Programmatically Extracting Text From a PDF Document Using C#: I Like the PdfPig Library the Best

One of my work projects involves programmatically extracting the text from a PDF document. This is a surprisingly difficult task because PDF was designed for visual purposes — the actual text is not stored in a PDF document.

There are two main kinds of PDF files: digital (high fidelity, produced by an application like Adobe or Word) and scanned (crude, typically from a fax or camera photo).

I did an online search and the two leading contender code libraries for C# appeared to be the iText (formerly called iText7 and iTextSharp) and PdfPig. I experimented with both libraries, and overall, for text extraction, I preferred PdfPig. For digital PDFs, PdfPig is simpler than iText, but for scanned image-based PDFs, iText is better.

Note: For extracting text from PDF files, the Python language PyMuPDF library package is better than either C# code library.

I fired up Visual Studio 2022 (free Community Edition) and created a new Console application. After the template loaded, I did Tools | NuGet Package Manager | Manage NuGet Packages for Solution. I browsed to find PdfPig, found it, and added it to the Solution.

I used Microsoft Word to create a short dummy PDF document, and saved it in the project root directory. The demo program is:

using System;
using System.IO;
using UglyToad.PdfPig;  // PdfDocument
using UglyToad.PdfPig.Content;  // Page

namespace PdfPigDemo
{
  internal class Program
  {
    static void Main(string[] args)
    {
      Console.WriteLine("\nBegin PDF-to-text demo\n");

      string sourcePDF = @"C:\CSharp\PdfPigDemo\dummy.pdf";
      using (PdfDocument doc = PdfDocument.Open(sourcePDF)) 
      {
        foreach (Page page in doc.GetPages())
        {
          string pageText = page.Text;
          Console.WriteLine(pageText);
        }
      }

      Console.WriteLine("\nDone ");
      Console.ReadLine();
    } // Main
  } // class Program
} // ns

Nice and simple.

Alas, for natural language processing, the C# language just doesn’t have anywhere near as many resources as the Python language. So, for my work NLP projects, this investigation convinced me that I need to use Python instead of C#.

In some sense, PDF is ordinary text wearing a disguise.

Left: One of the earliest TV series was “The Lone Ranger” (1949-1957).
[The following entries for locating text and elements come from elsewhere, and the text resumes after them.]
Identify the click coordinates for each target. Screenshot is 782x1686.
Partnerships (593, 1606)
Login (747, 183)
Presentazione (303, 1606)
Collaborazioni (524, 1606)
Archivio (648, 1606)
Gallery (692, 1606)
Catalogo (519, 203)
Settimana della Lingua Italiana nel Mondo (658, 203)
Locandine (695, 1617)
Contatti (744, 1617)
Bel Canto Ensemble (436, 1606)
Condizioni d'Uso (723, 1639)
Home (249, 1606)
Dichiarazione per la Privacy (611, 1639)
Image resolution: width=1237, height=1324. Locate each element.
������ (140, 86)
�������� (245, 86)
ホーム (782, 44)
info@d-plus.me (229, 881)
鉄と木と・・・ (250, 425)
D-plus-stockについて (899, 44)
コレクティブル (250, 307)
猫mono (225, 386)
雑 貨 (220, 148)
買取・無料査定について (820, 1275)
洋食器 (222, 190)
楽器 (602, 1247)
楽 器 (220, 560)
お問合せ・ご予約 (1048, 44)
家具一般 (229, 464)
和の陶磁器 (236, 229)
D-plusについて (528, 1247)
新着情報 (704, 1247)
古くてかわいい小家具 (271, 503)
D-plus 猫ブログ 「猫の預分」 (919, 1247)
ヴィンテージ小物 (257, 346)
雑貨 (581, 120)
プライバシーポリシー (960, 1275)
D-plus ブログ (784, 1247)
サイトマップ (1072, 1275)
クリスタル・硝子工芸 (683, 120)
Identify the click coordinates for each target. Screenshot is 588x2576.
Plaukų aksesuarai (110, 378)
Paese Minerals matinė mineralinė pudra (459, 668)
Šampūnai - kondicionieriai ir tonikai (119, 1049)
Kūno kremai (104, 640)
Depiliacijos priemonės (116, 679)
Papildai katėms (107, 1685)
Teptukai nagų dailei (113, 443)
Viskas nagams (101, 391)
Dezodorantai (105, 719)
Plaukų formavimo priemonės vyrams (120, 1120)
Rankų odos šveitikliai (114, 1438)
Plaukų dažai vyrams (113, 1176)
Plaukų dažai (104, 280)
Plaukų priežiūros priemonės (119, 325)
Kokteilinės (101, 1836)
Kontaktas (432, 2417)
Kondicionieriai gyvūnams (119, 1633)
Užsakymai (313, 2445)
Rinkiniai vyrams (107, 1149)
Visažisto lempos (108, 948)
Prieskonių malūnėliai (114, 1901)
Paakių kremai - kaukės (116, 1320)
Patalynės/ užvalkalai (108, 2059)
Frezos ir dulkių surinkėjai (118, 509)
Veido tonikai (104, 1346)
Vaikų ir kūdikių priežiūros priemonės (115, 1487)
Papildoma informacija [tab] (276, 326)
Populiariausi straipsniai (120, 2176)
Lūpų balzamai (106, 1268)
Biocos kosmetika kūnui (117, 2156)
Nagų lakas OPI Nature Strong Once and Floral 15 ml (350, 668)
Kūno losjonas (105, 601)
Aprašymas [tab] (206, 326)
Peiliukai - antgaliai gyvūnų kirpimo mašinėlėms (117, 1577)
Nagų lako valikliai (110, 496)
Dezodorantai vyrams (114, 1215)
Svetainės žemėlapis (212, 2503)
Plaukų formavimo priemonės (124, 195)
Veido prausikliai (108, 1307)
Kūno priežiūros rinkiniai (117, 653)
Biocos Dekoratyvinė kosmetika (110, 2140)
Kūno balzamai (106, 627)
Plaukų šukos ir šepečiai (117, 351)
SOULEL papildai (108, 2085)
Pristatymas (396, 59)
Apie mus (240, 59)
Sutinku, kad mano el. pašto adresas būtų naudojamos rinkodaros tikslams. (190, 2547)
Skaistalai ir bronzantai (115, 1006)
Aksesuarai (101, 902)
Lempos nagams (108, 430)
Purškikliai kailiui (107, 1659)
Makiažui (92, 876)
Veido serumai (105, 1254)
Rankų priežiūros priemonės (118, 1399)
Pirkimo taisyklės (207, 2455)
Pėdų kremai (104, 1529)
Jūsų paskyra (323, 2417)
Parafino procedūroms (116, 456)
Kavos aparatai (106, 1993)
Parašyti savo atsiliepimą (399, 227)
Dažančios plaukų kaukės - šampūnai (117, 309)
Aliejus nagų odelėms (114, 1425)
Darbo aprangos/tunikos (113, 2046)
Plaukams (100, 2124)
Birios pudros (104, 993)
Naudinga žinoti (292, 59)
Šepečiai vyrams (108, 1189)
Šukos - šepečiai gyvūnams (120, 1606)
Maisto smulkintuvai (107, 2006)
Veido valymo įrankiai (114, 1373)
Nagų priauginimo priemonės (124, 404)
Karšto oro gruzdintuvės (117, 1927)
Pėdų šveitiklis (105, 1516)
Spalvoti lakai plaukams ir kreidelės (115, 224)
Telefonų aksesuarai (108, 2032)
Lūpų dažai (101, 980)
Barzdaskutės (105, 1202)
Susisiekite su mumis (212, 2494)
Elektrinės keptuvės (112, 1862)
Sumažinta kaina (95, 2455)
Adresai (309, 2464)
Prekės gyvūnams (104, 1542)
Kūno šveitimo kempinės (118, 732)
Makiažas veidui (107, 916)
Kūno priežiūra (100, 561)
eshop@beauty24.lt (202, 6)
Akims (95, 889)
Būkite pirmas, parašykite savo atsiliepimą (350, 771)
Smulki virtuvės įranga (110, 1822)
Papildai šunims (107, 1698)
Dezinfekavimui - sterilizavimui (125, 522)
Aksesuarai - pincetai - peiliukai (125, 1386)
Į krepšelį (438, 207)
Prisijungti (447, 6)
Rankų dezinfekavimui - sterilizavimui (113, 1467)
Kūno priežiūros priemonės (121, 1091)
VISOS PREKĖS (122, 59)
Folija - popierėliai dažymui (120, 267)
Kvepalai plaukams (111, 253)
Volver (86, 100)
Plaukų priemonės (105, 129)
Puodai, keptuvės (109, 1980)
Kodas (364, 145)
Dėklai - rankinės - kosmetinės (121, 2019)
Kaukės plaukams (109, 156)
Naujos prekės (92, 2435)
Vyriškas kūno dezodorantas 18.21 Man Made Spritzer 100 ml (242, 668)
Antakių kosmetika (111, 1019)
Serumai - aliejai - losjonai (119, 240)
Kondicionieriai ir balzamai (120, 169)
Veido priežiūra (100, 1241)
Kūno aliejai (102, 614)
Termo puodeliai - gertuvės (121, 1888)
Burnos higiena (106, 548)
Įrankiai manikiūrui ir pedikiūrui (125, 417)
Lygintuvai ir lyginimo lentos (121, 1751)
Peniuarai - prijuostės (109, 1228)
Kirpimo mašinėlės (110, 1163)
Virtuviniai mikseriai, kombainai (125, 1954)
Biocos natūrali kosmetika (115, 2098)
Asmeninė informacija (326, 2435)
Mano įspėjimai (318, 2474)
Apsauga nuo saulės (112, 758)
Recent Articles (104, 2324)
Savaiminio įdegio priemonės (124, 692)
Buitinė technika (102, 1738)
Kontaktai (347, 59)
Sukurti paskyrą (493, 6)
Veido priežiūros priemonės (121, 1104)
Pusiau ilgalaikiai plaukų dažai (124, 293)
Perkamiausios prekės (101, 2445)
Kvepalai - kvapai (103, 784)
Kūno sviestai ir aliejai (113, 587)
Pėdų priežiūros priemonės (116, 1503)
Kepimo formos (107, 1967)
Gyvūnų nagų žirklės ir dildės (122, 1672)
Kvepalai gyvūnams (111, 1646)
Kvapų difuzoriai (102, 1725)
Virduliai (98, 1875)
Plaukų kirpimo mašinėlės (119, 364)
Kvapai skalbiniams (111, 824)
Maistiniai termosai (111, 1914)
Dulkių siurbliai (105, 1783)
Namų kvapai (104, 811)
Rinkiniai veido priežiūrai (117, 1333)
I’ve seen a few episodes and the series holds up surprisingly well in terms of entertainment value. The Ranger was Texas ranger John Reid in disguise. Tonto the Indian sidekick was brave and intelligent.

Right: “Zorro” (1957-1959) was hugely popular. It too holds up very well even by today’s standards. Zorro was rich Don Diego de la Vega in disguise. Faithful servant Bernardo was intelligent and brave when the chips were down.